Description
Given a comma-separated record where
  • each field may be enclosed by a pair of double quotes,
  • fields are separated by commas, and
  • any character escaped by a backslash is treated literally.
In the following, we want to extract the 3rd field.
Raw Input Desired Output
0,1\,2,"3,4,5\",6,7",8,9
aa,"bb,cc\",dd",ee\,ff,"gg",hh,ii,jj
AA,BB,CC,DD,EE
"3,4,5\",6,7"
ee\,ff
CC
Script and Comments
Script1
[ 1] s/^((([^",\]|\\.)*|"([^"\]|\\.)*"),){2}(([^",\]|\\.)*|"([^"\]|\\.)*")(,.*|$)/\5/
Comments
  1. The `-r' option of GNU sed must be used to make sed interpret REs as EREs.
  2. \\ is used to express a literal backslash in REs.
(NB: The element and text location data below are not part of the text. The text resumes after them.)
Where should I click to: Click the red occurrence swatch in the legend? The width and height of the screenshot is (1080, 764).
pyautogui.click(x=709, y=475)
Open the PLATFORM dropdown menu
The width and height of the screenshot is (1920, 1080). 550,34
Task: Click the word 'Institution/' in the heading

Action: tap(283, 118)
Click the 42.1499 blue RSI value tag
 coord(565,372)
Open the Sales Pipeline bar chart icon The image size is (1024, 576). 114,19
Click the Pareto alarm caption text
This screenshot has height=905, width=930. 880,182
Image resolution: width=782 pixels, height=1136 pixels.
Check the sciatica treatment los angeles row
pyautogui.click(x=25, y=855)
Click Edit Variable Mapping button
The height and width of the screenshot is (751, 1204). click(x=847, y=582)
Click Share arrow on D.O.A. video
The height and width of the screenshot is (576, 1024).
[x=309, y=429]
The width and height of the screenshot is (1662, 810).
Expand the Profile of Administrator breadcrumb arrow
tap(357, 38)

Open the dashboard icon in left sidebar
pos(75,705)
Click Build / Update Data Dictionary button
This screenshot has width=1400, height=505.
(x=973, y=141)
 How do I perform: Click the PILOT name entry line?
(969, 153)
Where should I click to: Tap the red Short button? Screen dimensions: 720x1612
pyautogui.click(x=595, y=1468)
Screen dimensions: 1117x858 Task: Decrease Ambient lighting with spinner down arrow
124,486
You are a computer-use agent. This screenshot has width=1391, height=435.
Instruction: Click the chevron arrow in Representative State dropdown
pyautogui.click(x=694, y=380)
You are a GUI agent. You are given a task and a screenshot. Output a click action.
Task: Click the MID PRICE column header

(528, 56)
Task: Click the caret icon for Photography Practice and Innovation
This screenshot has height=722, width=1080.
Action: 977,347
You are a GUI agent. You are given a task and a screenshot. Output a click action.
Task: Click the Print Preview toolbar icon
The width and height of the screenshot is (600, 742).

  3. ([^",\]|\\.)*|"([^"\]|\\.)*" matches a field where
    • ([^",\]|\\.)* matches a non-enclosed field while
    • "([^"\]|\\.)*" matches a enclosed one.
  4. The DFA (Deterministic Finite Automata) shown in the following diagram is a machine able to recognize a field:
    • Each circle in the diagram stands for a state.
    • The circle attached with an arrow labeled `start' is the initial state.
    • Reading a character the same as the one in the label of an arc will switch the machine from one state to another.
    • The machine can be switched from a state to another without consuming any character if the arc is not labeled.
    • Reaching a concentric circle means that a field has been recognized.
  5. To extract the 3rd field,
    • first we use ^((([^",\]|\\.)*|"([^"\]|\\.)*"),){2}(([^",\]|\\.)*|"([^"\]|\\.)*")(,.*|$) to match the entire record where the RE can be divided into 3 parts:
      regular expression what is matches
      ^((([^",\]|\\.)*|"([^"\]|\\.)*"),){2}the first two fields
      ([^",\]|\\.)*|"([^"\]|\\.)*" the third field
      (,.*|$) the rest of the record
    • then replace the entire record with the 3rd field whose contents are captured by the fifth pair of parentheses in the RE.
  6. Lines with less than 3 fields will be printed without any modification.